• [About this task]: Look below for the line containing "Free Printable Daily"; from there, print each line exactly up to and including the line containing "Related For Free", and stop.

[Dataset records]

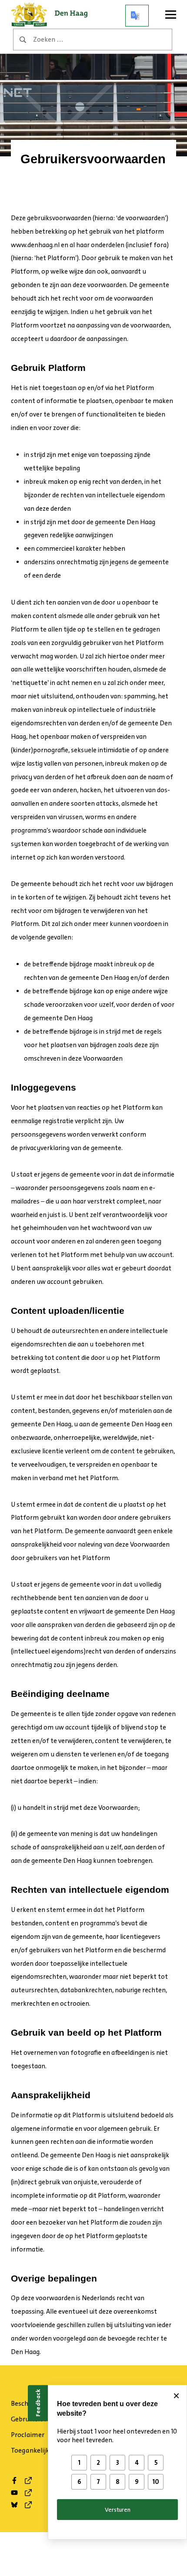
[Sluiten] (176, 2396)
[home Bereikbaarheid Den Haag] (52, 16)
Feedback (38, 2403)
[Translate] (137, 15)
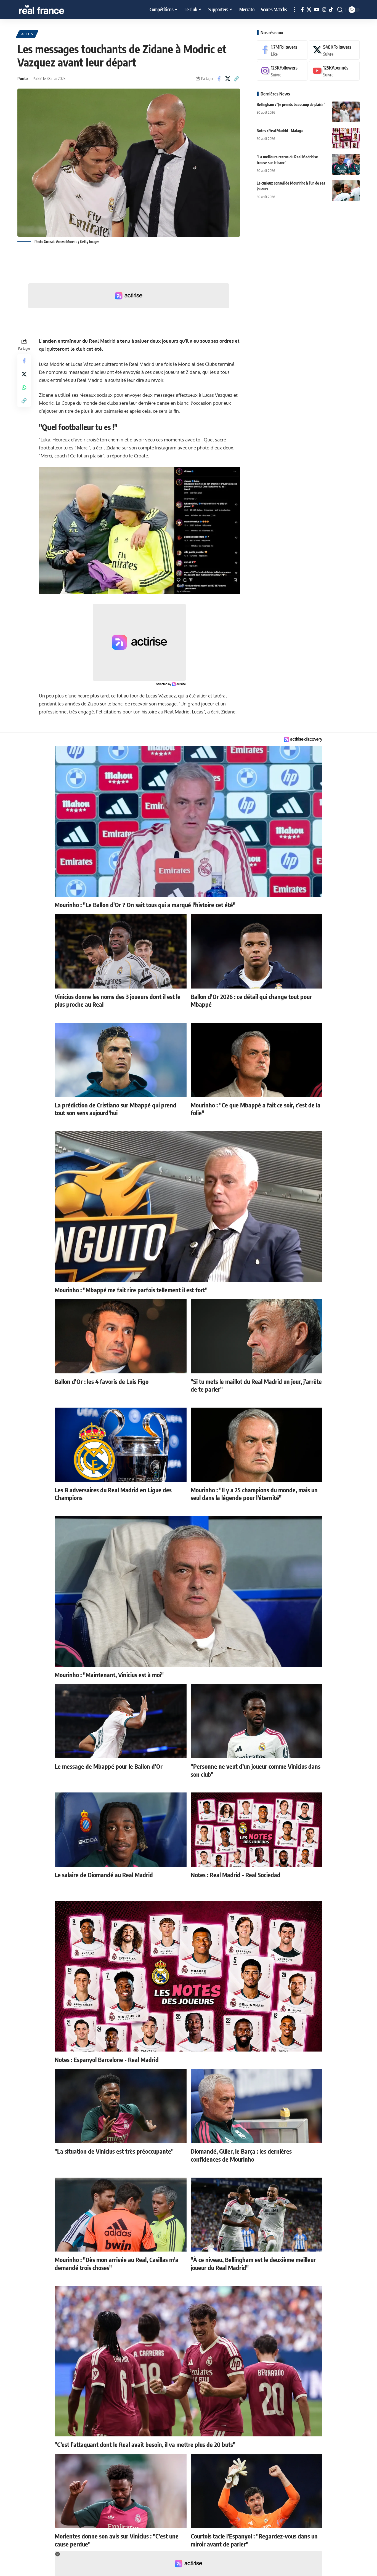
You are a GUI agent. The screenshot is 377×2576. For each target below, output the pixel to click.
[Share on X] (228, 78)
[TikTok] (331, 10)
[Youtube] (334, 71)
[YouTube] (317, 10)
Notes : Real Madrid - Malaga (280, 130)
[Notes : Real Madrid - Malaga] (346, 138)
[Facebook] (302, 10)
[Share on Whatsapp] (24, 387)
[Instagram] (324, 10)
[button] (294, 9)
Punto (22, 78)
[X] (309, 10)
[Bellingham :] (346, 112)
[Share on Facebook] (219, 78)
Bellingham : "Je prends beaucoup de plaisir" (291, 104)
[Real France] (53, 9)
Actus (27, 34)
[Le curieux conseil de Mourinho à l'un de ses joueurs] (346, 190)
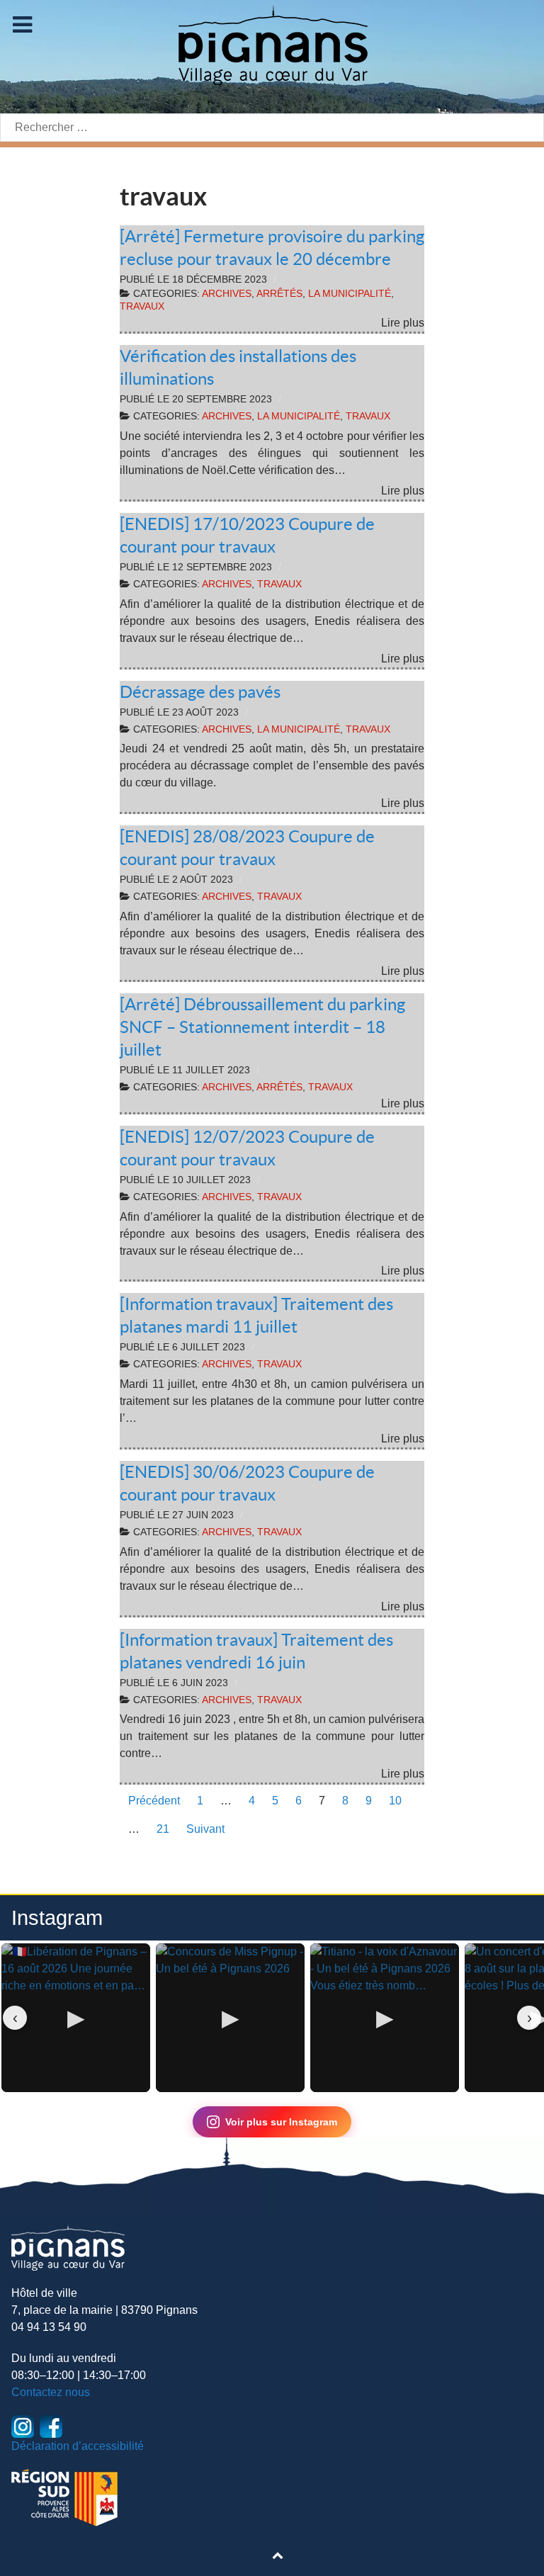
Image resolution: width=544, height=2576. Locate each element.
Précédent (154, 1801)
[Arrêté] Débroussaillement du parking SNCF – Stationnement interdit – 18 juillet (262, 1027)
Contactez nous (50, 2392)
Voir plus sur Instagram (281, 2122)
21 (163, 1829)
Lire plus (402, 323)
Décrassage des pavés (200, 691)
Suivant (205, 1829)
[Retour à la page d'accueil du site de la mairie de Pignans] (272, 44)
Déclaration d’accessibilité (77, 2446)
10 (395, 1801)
--
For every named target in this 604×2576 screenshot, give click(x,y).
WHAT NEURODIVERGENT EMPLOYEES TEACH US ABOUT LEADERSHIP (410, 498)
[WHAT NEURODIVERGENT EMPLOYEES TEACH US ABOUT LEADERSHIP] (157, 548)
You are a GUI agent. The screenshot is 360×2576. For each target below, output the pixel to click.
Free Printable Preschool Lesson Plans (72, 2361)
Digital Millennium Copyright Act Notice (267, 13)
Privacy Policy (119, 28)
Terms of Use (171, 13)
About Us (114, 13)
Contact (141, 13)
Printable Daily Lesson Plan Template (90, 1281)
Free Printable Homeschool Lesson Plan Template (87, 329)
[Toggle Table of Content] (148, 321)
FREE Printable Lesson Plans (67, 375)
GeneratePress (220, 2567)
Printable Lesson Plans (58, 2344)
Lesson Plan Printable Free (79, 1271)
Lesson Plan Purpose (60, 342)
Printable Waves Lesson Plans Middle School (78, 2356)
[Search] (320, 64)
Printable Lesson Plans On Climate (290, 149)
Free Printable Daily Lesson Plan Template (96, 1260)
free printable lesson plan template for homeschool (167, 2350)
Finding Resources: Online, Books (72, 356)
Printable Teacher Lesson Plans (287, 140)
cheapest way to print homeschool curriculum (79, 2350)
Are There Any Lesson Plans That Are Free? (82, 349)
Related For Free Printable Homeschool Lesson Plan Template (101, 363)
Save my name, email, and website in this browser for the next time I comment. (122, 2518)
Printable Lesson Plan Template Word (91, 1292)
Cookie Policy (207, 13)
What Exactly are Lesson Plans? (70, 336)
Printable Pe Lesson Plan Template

• [Reply]:
Free Printable Daily Lesson Plan Template (96, 1260)
free printable lesson plan template for homeschool (167, 2350)
Finding Resources: Online, Books (72, 356)
Printable Teacher Lesson Plans (287, 140)
cheapest way to print homeschool curriculum (79, 2350)
Are There Any Lesson Plans That Are Free? (82, 349)
Related For Free Printable Homeschool Lesson Plan Template (101, 363)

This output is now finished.